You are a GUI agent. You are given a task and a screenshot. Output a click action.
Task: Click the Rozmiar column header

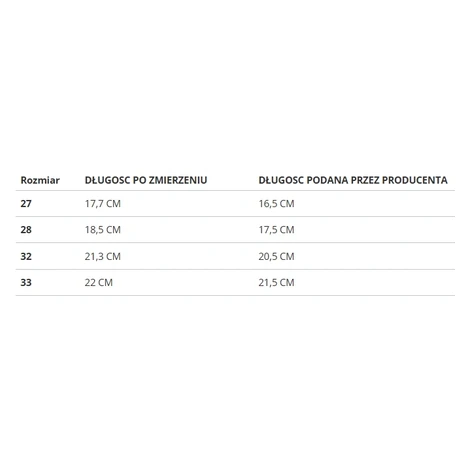(40, 180)
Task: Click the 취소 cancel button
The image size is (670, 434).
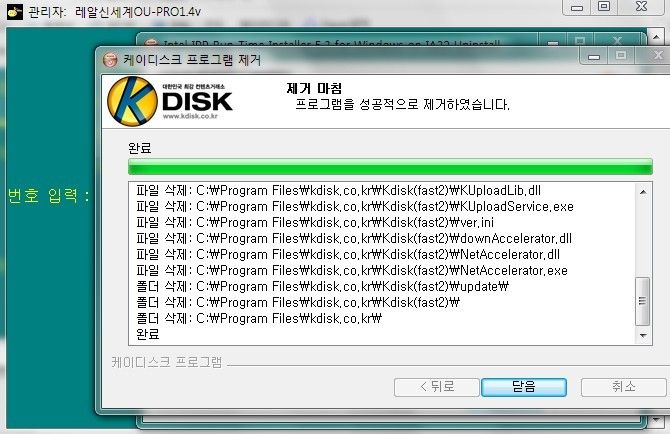Action: point(623,387)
══════
#### Work item
Repeat the material above word for word and skip every image in it.

#### Exercise solution
You are a GUI agent. You are given a task and a screenshot. Output a click action.
Task: Click the Rozmiar column header

(40, 180)
Task: Click the 취소 cancel button
The image size is (670, 434).
Action: point(623,387)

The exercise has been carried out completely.